====== PHP RFC: Multibyte for ucfirst, lcfirst functions, mb_ucfirst mb_lcfirst ======
* Version: 0.1.2
* Date: 2024-01-16
* Author: Author: Yuya Hamada(https://github.com/youkidearitai), youkidearitai@gmail.com
* Status: Implemented
* First Published at: http://wiki.php.net/rfc/mb_ucfirst
===== Introduction =====
PHP does not have a multibyte equivalent of ucfirst, lcfirst functions. It is possible to get close enough behavior below:
function mb_ucfirst(string $str, ?string $encoding = null): string
{
return mb_convert_case(mb_substr($str, 0, 1, $encoding), MB_CASE_TITLE, $encoding) . mb_substr($str, 1, null, $encoding);
}
function mb_lcfirst(string $str, ?string $encoding = null): string
{
return mb_strtolower(mb_substr($str, 0, 1, $encoding), $encoding) . mb_substr($str, 1, null, $encoding);
}
However adding a pre-built functions to do this will implobe the readability and clarify of PHP code. And it will standardize how it is done as it can be tricky.
===== Proposal =====
Add mb_ucfirst function, mb_lcfirst function.

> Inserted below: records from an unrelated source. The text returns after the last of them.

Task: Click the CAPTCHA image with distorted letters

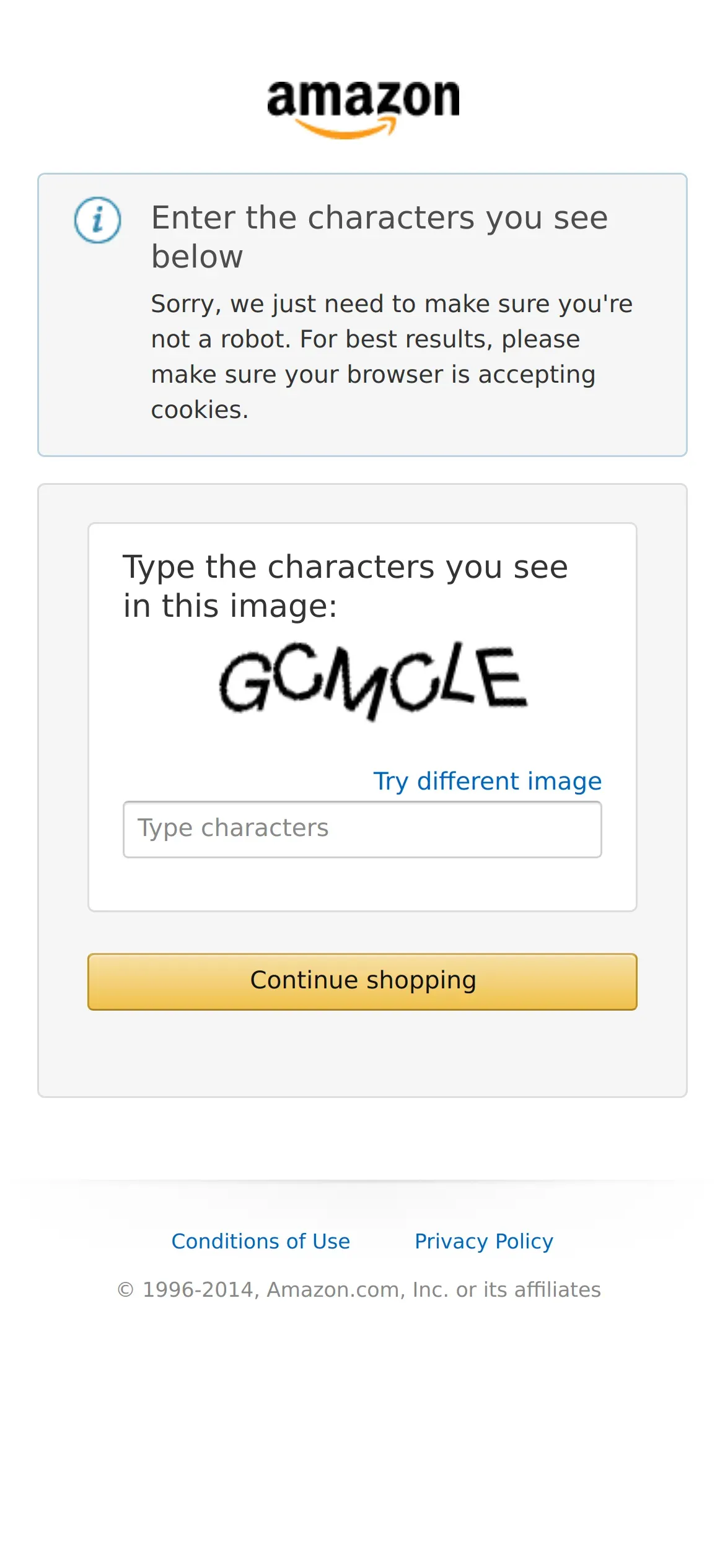Action: coord(373,681)
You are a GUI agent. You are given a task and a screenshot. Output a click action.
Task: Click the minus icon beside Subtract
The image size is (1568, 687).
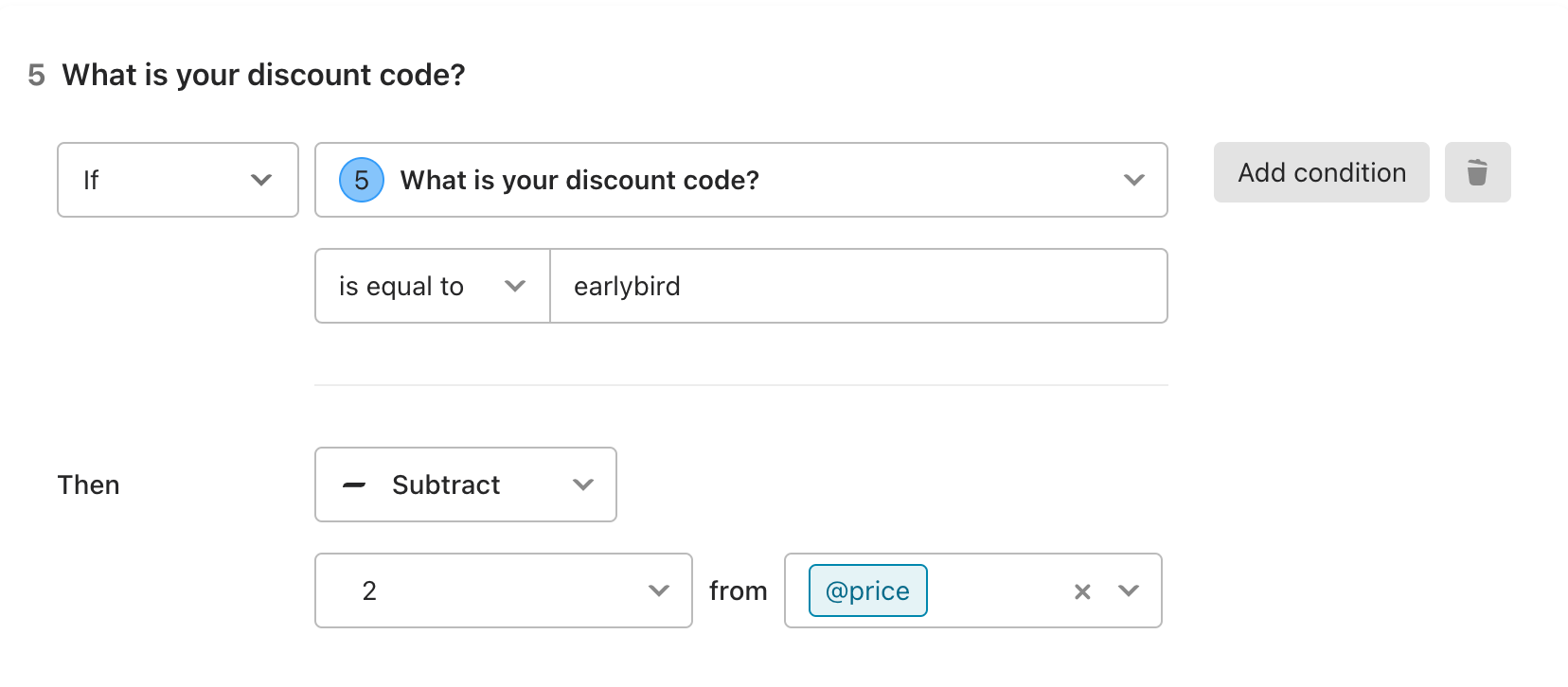pyautogui.click(x=354, y=485)
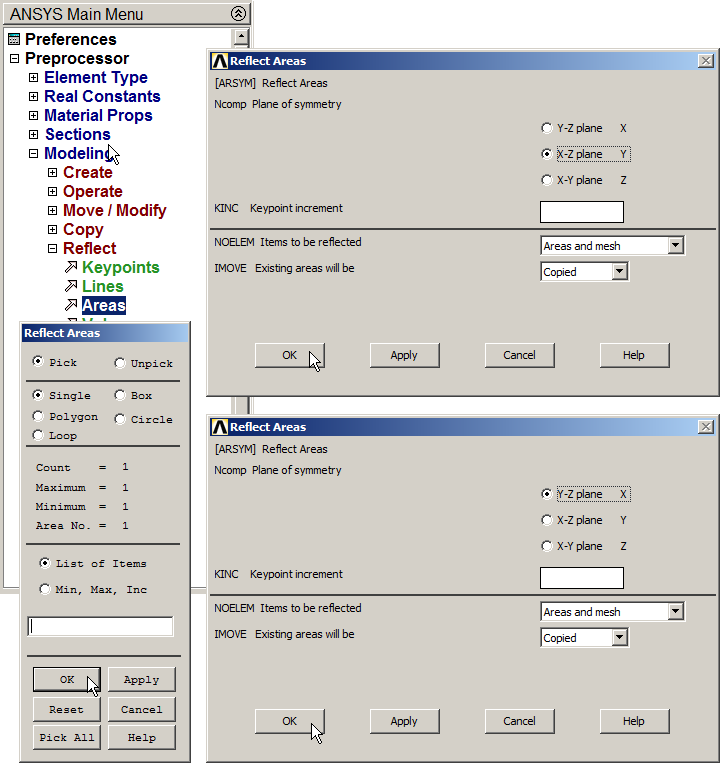This screenshot has width=720, height=763.
Task: Choose the Box selection mode
Action: click(x=120, y=395)
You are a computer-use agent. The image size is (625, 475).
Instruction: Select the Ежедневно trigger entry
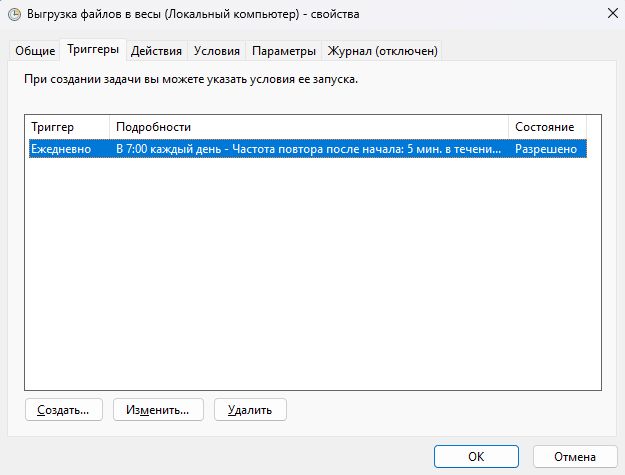(x=61, y=149)
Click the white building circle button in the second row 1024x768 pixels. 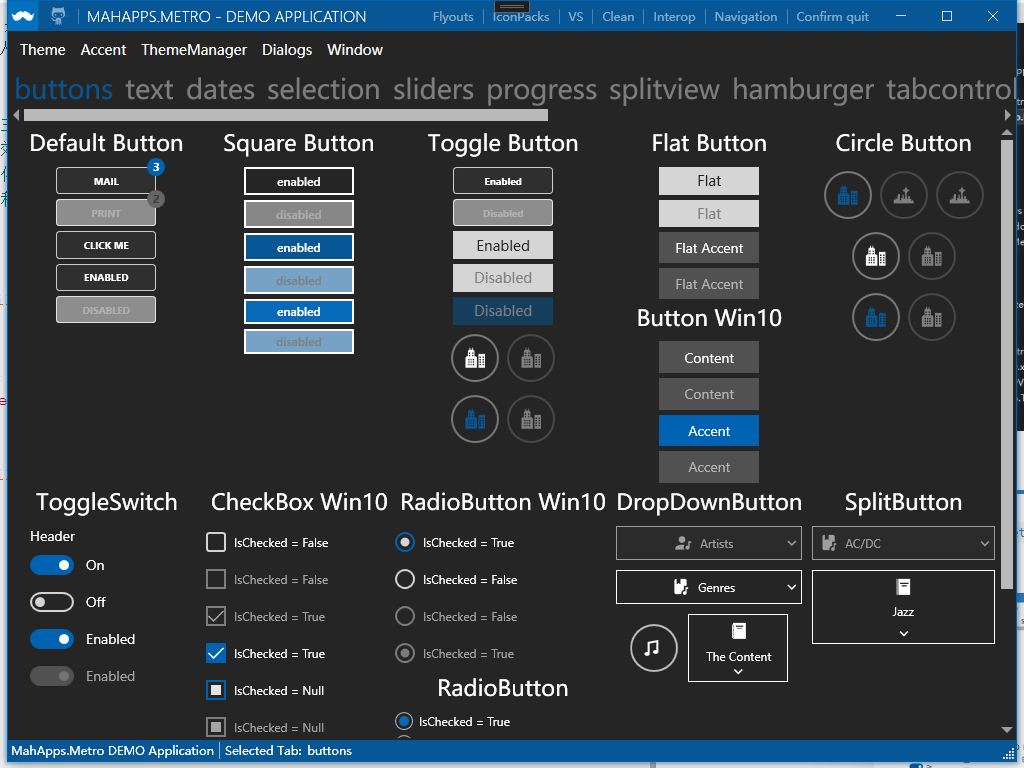[x=876, y=256]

function mb_ucfirst(string $string, ?string $encoding = null): string
The first character in mb_ucfirst uses Unicode title case.
function mb_lcfirst(string $string, ?string $encoding = null): string
From what I've researched with Unicode, it may not behave as expected in some languages. In that case, please deal with it in userland.
For example, In Vietnamese, the first letter is not always capitalized.
* ngày Quốc khánh 2-9 (September 2nd National Day)
* tiếng Nhật (Japanese)
Another example, In Georgian should uses title case.
* mb_strtoupper("აბგ") (ani bani gani, U+10D0 U+10D1 U+10D2) -> ᲐᲑᲒ(U+1C90 U+1C91 U+1C92)
* mb_strtoupper("lj")(U+01C9) -> "LJ" (U+01C7)
Correct case.
* mb_ucfirst("აბგ") -> "აბგ" (U+10D0 U+10D1 U+10D2)
* mb_ucfirst("lj") -> "Lj" (U+01C9 -> U+01C8)
===== Backward Incompatible Changes =====
This could break a function existing in userland with the same name.
===== Proposed PHP Version(s) =====
next PHP 8.x
===== RFC Impact =====
==== To SAPIs ====
To SAPIs Will add the aforementioned functions to all PHP environments.
==== To Existing Extensions ====
Adds mb_ucfirst(), mb_lcfirst() to the mbstring extension.
==== To Opcache ====
No effect.
==== New Constants ====
No new constants.
==== php.ini Defaults ====
No changed php.ini settings.
===== Open Issues =====
[[https://github.com/php/php-src/issues/13075|https://github.com/php/php-src/issues/13075]]
===== Future Scope =====
This section details areas where the feature might be improved in future, but that are not currently proposed in this RFC.
===== Voting =====
* Yes
* No
===== Implementation =====
https://github.com/php/php-src/pull/13161
===== Rejected Features =====
Keep this updated with features that were discussed on the mail lists.